Let the economist solve the mystery for you.
In economics, we call the location selection of McDonald's and KFC "aggregate operation", and what "aggregate operation" wants to achieve is "aggregate effect".
Assume that there are two merchants A and B in the market, they provide consumers with the same goods and services, and the two have complementary advantages; assume that the behavior goals of both merchants A and B are to seek maximize their own interests.If both A and B choose decentralized operation, their respective profits will be 3 units. If A chooses to aggregate with other supermarkets and B chooses decentralized operation, their respective profits will be 5 units and 1 unit respectively.The total utility is still 6 units.
We often say that we have to "shop around" when buying things, and we always hope to see a few more before making a decision.Just imagine, if the two stores are distributed in the south and north of the city, it is obviously not as good as they are adjacent to each other, which is more attractive to consumers.The flow of people is the most valuable resource for a storefront, and brands get together just to attract people, that is to say, only when merchants get together to create a lively atmosphere, customers will come to join in the fun.
The effect of gathering "popularity" pursued by aggregation management can be called "Matthew Effect" in economics.Robert Morton, a researcher on the history of science in the United States, summarized the "Matthew Effect" as: once any individual, group or region achieves success and progress in a certain aspect (such as money, reputation, status, etc.), it will have a cumulative advantage , there will be more opportunities to achieve greater success and progress.

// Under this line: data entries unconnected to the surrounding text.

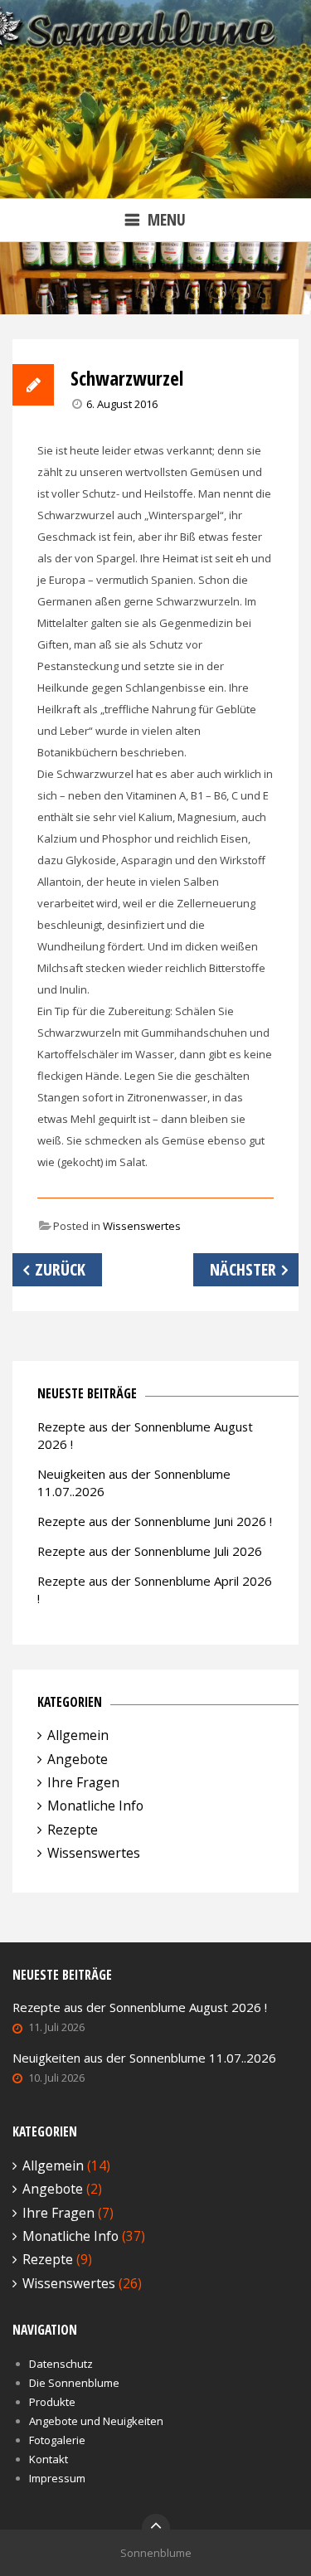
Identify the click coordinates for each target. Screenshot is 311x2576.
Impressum (57, 2478)
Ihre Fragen (83, 1782)
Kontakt (48, 2459)
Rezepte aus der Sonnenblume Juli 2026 (149, 1551)
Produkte (52, 2401)
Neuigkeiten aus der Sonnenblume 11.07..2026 (144, 2057)
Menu (167, 219)
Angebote (77, 1759)
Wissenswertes (142, 1225)
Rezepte (72, 1829)
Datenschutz (61, 2363)
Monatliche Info (95, 1805)
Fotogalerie (57, 2440)
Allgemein (78, 1735)
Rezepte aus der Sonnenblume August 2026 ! (139, 2007)
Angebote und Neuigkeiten (96, 2420)
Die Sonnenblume (74, 2382)
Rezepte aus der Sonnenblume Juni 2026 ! (154, 1521)
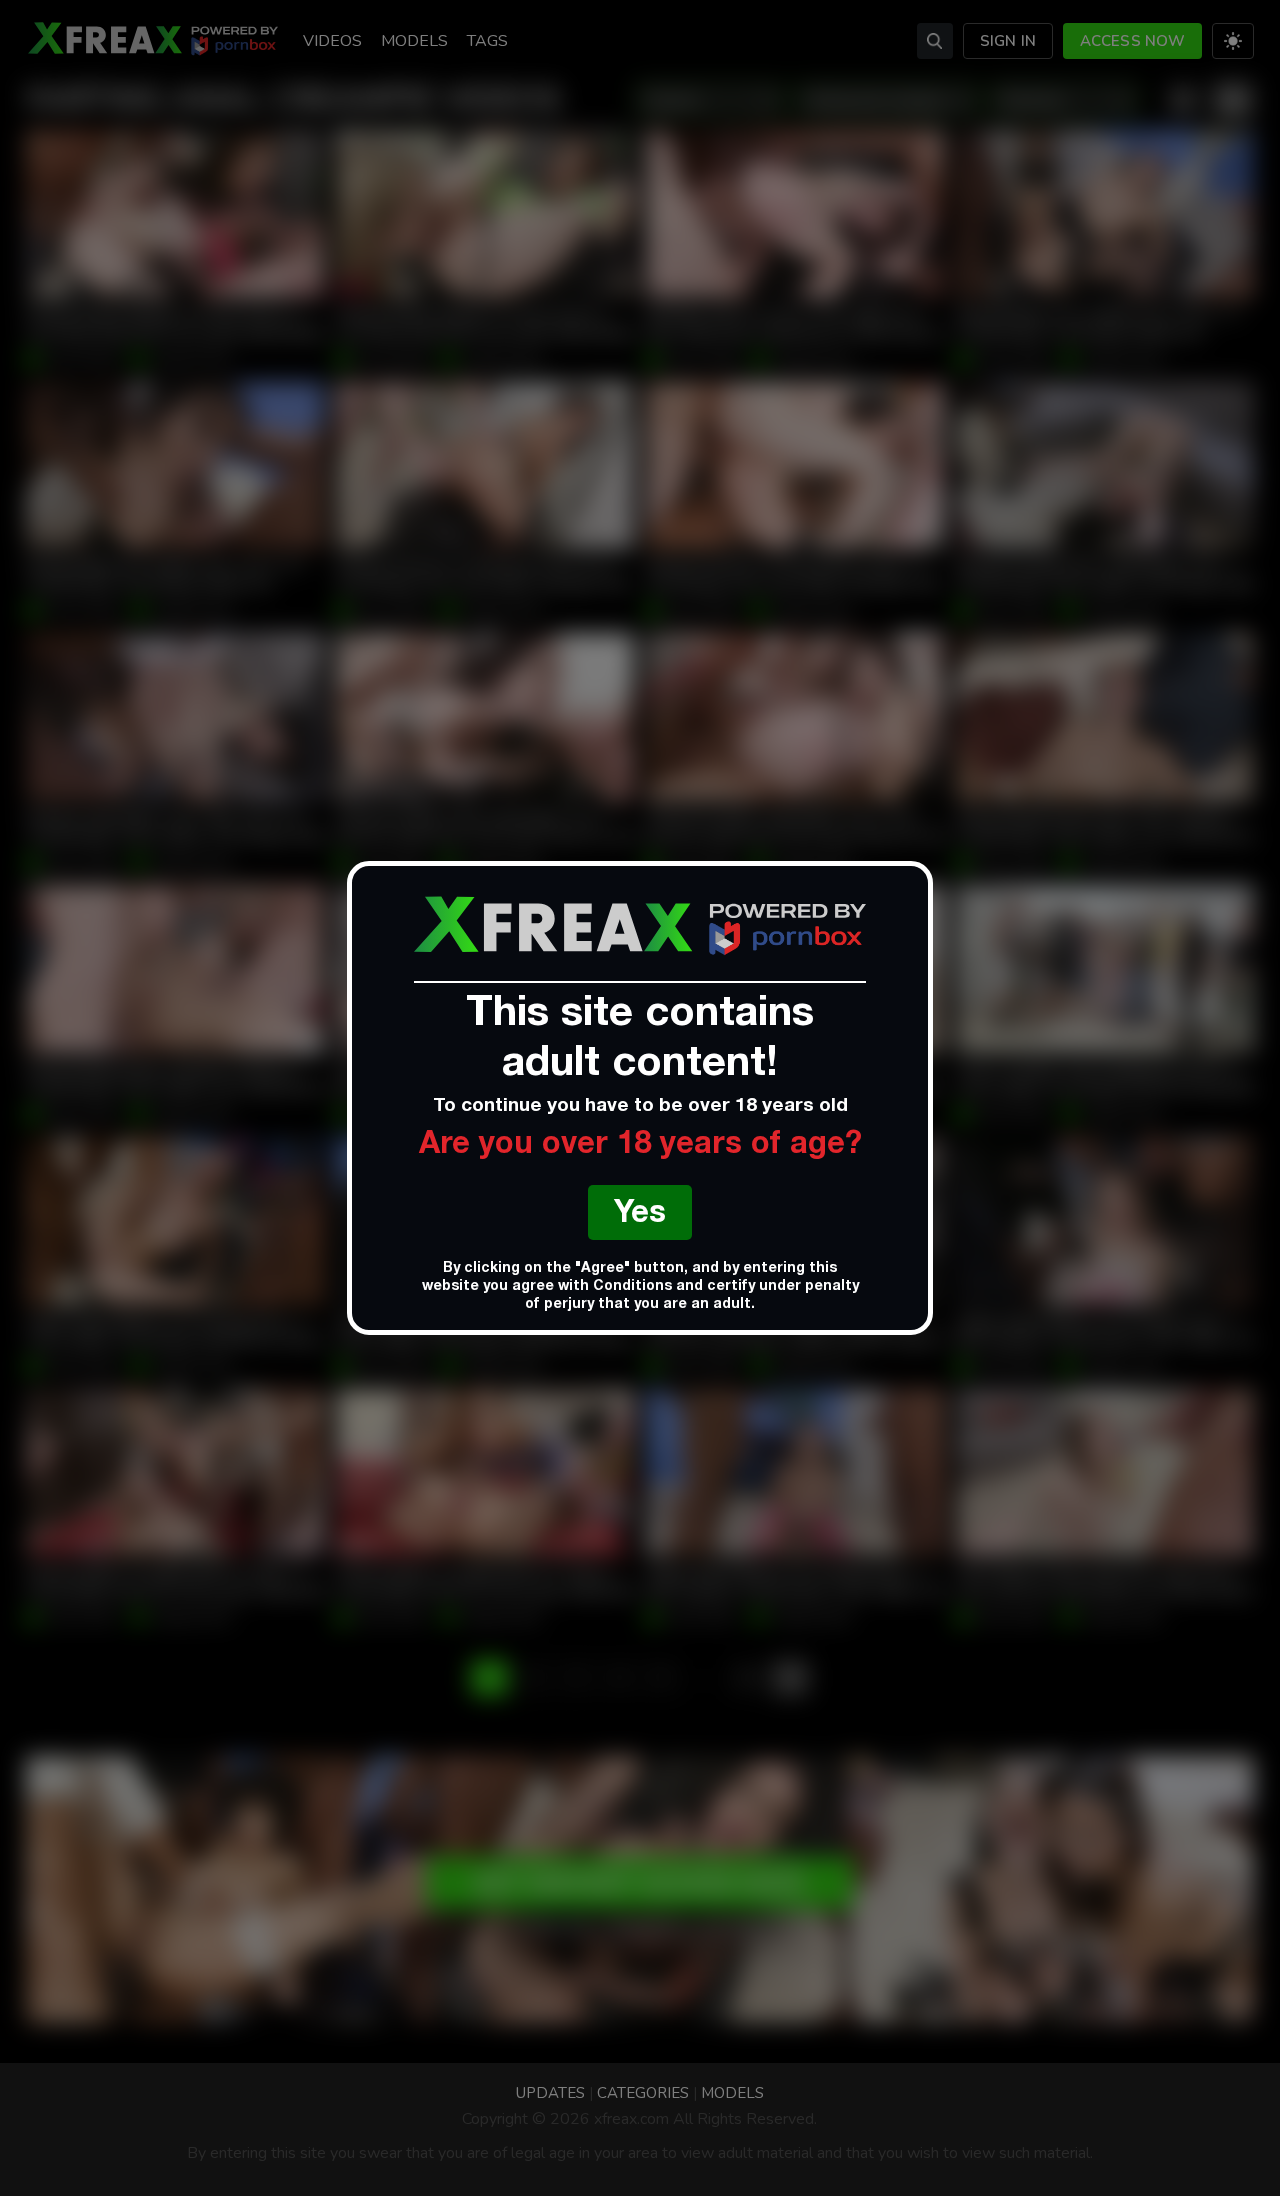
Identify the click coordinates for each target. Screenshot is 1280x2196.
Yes (640, 1215)
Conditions (632, 1287)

Therefore, the "aggregation effect" is conducive to the formation of accumulated advantages for merchants, thereby attracting more consumers to come to buy, and then the enterprise can obtain more benefits.Decentralized operation prevents enterprises from gaining the advantages of sharing resources with other enterprises, and on the contrary increases market risks significantly and reduces profitability of enterprises.In the above example, when both merchants A and B choose to operate together, because the two enterprises have complementary advantages, the profits of both will increase to 8 units, which will be far greater than the utility of one or both parties' decentralized operations.

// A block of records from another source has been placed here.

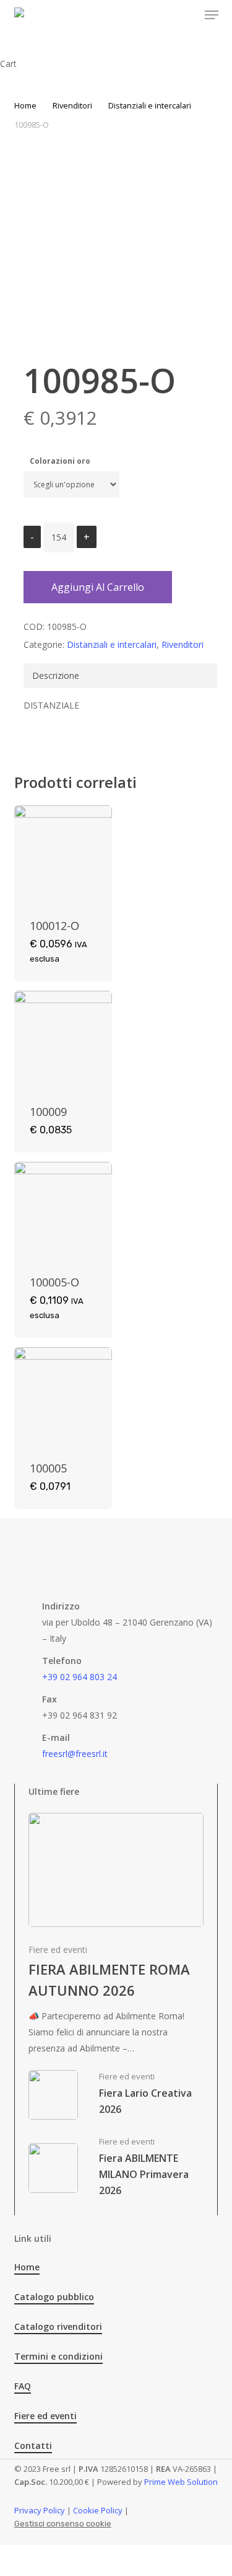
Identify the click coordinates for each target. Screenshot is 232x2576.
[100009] (63, 1040)
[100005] (63, 1396)
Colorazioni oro (60, 461)
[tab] (120, 675)
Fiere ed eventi (57, 1949)
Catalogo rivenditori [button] (58, 2326)
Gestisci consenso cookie (62, 2523)
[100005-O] (63, 1211)
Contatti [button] (33, 2445)
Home (25, 105)
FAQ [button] (22, 2386)
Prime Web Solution (181, 2481)
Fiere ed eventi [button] (45, 2416)
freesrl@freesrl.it (75, 1753)
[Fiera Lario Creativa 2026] (116, 2095)
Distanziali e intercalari (149, 105)
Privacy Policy (39, 2510)
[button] (211, 15)
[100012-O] (63, 854)
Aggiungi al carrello (97, 587)
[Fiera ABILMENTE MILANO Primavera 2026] (116, 2168)
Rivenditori (72, 105)
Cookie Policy (97, 2510)
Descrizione (55, 675)
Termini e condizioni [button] (58, 2356)
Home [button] (27, 2267)
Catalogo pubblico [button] (54, 2297)
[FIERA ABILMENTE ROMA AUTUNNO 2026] (116, 1934)
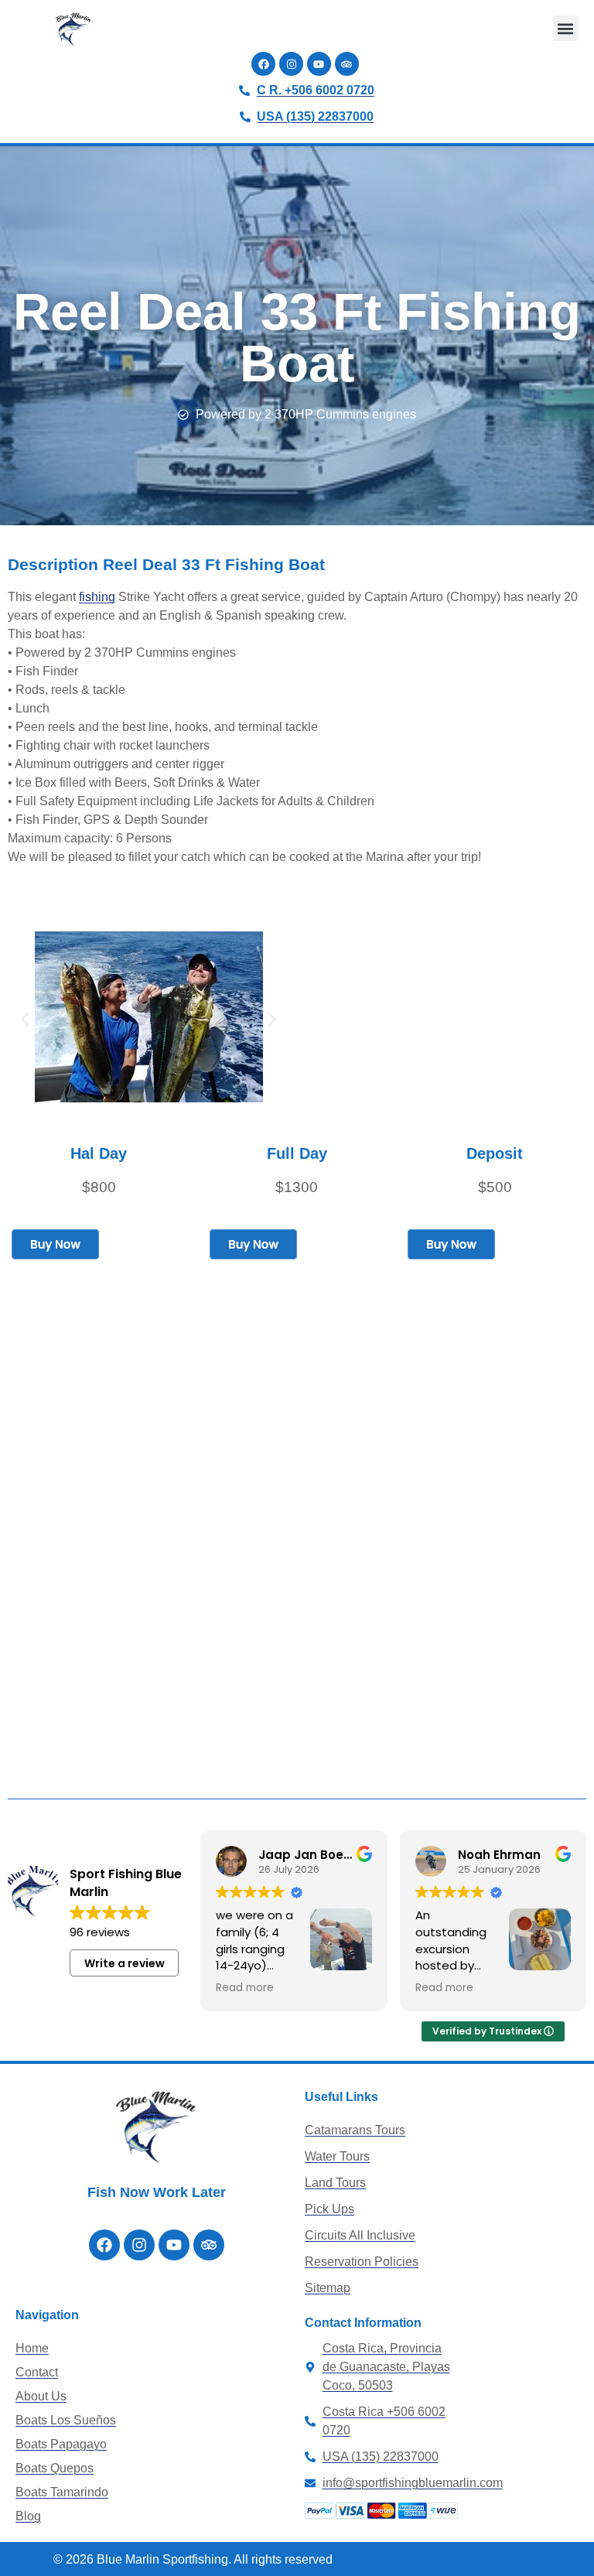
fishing (97, 596)
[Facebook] (263, 64)
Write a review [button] (124, 1963)
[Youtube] (319, 64)
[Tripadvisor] (347, 64)
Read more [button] (245, 1988)
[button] (566, 28)
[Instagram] (291, 64)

Of course, there is inevitably competition in the selection of aggregation sites. Enterprises involved in large-scale operations must create their own unique personality images if they want to survive and develop in the fierce competition.Therefore, the gathering of merchants is not a bad thing for us consumers.We can find that whether it is McDonald's VS KFC, Suning VS Gome, or in large-scale automobile cities and home building materials cities, various merchants are carrying out promotions and activities in a variety of ways, in order to establish a brand that is different from other stores. The brand image attracts more consumers.
Then, let the snipe and clam fight together, and we consumers will be happy to reap the benefits of the fisherman!
Wisdom Pieces: The Matthew Effect
Matthew Effect: The Matthew Effect comes from a fable in the Bible Matthew.It refers to a phenomenon that the good is better, the bad is worse, the more is more, and the less is less. The "Bible" says: "Whoever has, more will be given to make him superfluous; whoever does not have, even what he has will be taken away."